■ Stored data ■
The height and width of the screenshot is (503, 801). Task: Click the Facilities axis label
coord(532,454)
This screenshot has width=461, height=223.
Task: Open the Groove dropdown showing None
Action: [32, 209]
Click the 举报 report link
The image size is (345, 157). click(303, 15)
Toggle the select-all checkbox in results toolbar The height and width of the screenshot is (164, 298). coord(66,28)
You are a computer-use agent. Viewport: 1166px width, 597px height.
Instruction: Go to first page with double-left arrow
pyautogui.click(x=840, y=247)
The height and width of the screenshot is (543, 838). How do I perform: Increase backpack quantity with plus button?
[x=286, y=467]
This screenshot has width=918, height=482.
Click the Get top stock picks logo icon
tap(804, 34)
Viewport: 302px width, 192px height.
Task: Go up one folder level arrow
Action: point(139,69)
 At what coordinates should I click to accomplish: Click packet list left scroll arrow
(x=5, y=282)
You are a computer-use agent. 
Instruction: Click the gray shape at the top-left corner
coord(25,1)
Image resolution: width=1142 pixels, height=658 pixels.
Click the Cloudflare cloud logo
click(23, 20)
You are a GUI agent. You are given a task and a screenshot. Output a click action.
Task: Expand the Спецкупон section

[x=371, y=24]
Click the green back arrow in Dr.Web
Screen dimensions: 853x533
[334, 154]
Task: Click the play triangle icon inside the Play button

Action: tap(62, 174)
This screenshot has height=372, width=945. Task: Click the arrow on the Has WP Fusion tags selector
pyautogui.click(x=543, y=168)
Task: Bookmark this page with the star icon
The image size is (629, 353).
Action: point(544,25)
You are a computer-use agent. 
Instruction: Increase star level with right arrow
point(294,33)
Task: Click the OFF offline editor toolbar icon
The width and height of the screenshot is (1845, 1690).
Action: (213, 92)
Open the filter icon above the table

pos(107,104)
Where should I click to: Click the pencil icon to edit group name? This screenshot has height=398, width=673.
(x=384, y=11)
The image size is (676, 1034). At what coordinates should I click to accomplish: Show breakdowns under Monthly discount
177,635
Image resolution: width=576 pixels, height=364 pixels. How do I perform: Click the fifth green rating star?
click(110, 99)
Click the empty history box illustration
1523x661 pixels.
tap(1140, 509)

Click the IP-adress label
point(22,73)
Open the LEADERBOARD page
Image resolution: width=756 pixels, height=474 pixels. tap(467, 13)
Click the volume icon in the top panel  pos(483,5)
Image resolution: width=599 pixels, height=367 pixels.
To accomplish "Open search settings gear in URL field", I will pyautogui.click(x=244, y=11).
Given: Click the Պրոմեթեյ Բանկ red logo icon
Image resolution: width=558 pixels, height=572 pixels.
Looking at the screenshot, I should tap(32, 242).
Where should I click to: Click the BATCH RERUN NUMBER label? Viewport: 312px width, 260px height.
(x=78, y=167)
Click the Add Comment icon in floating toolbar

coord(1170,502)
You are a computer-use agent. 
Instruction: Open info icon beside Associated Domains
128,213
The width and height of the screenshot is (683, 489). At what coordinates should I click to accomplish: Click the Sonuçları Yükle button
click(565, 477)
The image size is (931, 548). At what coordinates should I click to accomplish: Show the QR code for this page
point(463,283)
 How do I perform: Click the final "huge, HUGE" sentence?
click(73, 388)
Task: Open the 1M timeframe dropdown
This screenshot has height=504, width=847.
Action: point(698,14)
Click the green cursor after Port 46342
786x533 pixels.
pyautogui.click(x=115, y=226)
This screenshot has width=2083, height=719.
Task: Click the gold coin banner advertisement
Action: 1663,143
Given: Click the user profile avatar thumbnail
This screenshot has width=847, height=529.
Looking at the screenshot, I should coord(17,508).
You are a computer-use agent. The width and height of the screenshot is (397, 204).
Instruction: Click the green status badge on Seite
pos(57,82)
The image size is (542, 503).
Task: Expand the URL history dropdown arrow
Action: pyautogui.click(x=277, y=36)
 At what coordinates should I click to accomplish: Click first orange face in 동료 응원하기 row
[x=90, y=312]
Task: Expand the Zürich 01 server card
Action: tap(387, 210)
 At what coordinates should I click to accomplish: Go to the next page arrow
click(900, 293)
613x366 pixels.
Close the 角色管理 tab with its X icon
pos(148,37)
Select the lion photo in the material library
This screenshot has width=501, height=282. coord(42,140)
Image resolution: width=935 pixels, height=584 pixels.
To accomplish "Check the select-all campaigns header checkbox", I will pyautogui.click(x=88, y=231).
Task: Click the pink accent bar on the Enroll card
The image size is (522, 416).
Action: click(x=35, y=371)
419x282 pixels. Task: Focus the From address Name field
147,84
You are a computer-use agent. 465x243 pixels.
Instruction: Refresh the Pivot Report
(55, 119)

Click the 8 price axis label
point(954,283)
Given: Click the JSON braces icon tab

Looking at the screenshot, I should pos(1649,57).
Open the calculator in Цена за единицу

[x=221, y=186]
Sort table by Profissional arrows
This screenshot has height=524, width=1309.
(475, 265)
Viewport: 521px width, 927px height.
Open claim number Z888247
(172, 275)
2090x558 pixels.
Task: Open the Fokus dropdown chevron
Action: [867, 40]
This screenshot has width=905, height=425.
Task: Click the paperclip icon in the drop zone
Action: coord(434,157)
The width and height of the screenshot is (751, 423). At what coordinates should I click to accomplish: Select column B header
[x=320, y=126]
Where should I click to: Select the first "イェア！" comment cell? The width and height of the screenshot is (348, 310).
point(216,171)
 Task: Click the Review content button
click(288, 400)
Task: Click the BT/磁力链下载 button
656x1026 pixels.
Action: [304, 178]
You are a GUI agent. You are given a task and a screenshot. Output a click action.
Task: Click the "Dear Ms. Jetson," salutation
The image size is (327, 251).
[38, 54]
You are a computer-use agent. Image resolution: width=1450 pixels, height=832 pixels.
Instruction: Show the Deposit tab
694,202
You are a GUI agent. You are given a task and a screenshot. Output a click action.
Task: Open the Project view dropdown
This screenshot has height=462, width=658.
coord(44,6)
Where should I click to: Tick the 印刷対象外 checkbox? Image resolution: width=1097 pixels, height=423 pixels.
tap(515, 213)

■ What is needed ■
Read the entries and pick out all lines that include the word "computer".

■ Output ■
You are a computer-use agent. Viewport: 1166px width, 597px height.
You are a computer-use agent. 
You are a computer-use agent. 
You are a computer-use agent. 
You are a computer-use agent. The width and height of the screenshot is (397, 204).
You are a computer-use agent. 465x243 pixels.
You are a computer-use agent. Image resolution: width=1450 pixels, height=832 pixels.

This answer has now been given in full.